A century later, white supremacist and far-right groups surged, galvanized by anti-government sentiment in the wake of the raids at Ruby Ridge in Idaho in 1992 and the Branch Davidian compound in Waco, Texas, the following year. This is that later era Garland was referencing, culminating with the bombing in Oklahoma City, which killed 168 people and injured hundreds more. Scholars of far-right groups have drawn the many connections from that bombing to the Capitol attack—such as the fantasy of mass executions, as featured in The Turner Diaries, one of McVeigh’s go-to books. But, as extremist researcher J.M. Berger told journalist Leah Sottile on the BBC podcast Two Minutes Past Nine shortly after the attack, the Capitol rioters weren’t just referencing The Turner Diaries and its “day of the rope” when they placed a gallows and noose at the Capitol on January 6; that distinct threat and its visual terror go back to the days of lynching and the brutal end of Reconstruction.

Garland had the opportunity to lay out these connections during questioning on Monday. When Senator Dick Durbin asked the prospective attorney general if the Oklahoma City bombing was merely a one-off event, Garland was surefooted in his response: Not necessarily, he answered, citing the threat of continued white supremacist violence as identified by the FBI. “There’s a line from Oklahoma City, and there’s another line all the way back to the experiences I mentioned in my opening, with respect to the battles of the original Justice Department against the Ku Klux Klan.” Asked what’s different now, Garland replied, “We are facing a more dangerous period than we faced in Oklahoma City and at that time.”

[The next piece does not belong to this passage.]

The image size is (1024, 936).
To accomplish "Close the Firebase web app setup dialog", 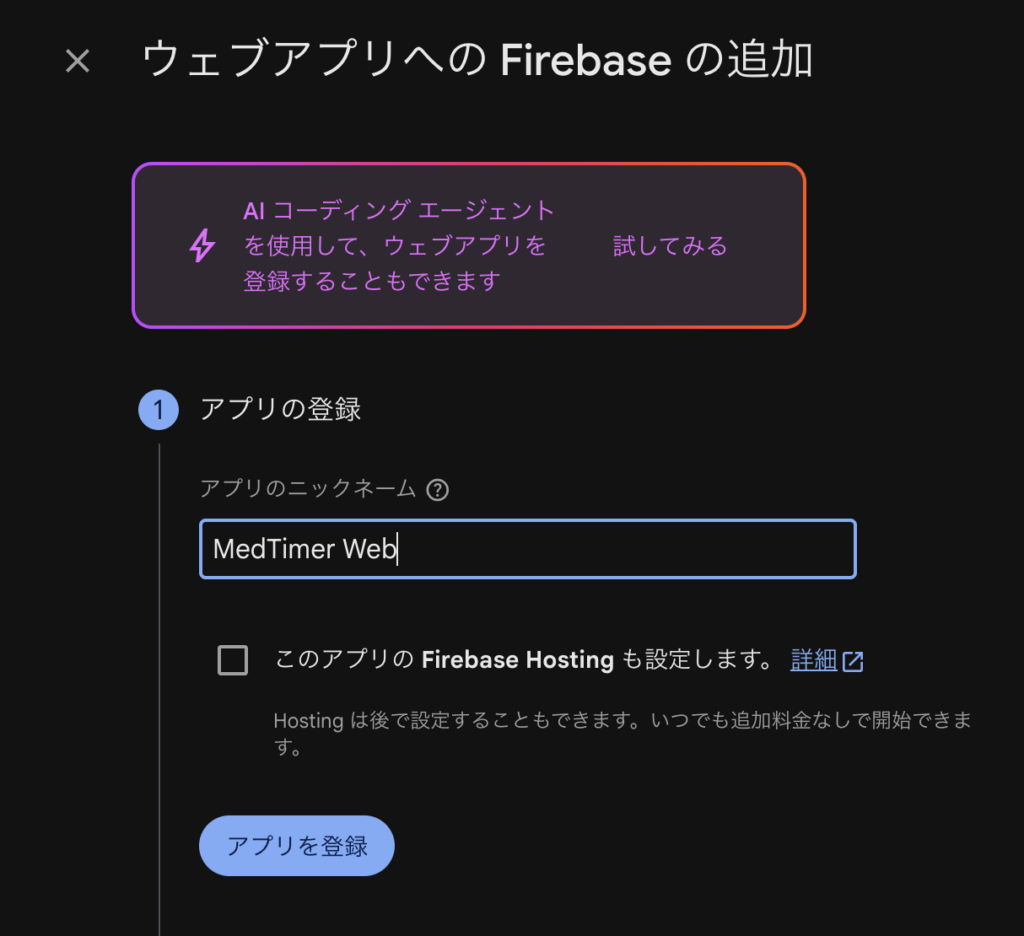I will [78, 61].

One lesson to take from Amos T. Akerman and his Grant-era Klan prosecutions is that they worked, for some time, anyway. The Week’s Ryan Cooper urged Biden to take that to heart. “The point is to destroy the social tissue of rebellion—by demonstrating that crime will indeed be punished, by seizing the property and weapons of the insurrectionists, by disrupting their communications, by forcing them to put down arms or flee underground, and so on.” When Grant withdrew from that commitment, the violence that followed “established exactly the white supremacist terror state that Akerman had fended off before: Jim Crow.” The Klan, though compromised, would return in the 1910s and in successive waves for decades to come.

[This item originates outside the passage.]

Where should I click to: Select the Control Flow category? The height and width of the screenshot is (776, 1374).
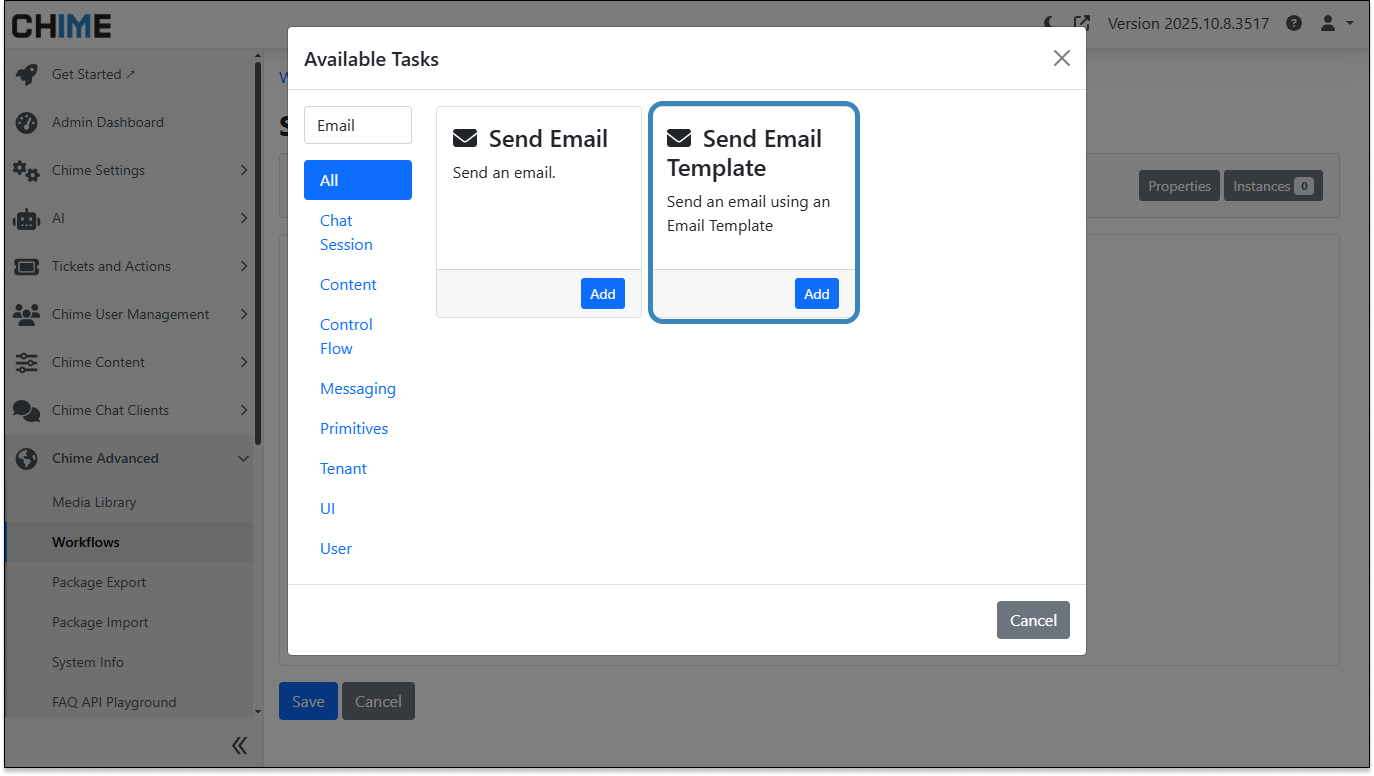[346, 337]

On January 6, while the Capitol was still occupied by people who had come carrying, variously, flex cuffs, bear spray, and a Confederate flag, the president-elect said on Twitter, “Let me be very clear: the scenes of chaos at the Capitol do not represent who we are.” They do—from the members of the military and law enforcement who joined or fomented the riot, to the people in the Department of Justice now tasked with investigating them. The history Garland invoked at his confirmation hearing in that same building, steps from where the QAnon follower Jacob Chansley stood in his horns and fur, reveals this, too: This has been who we are for the past 150 years.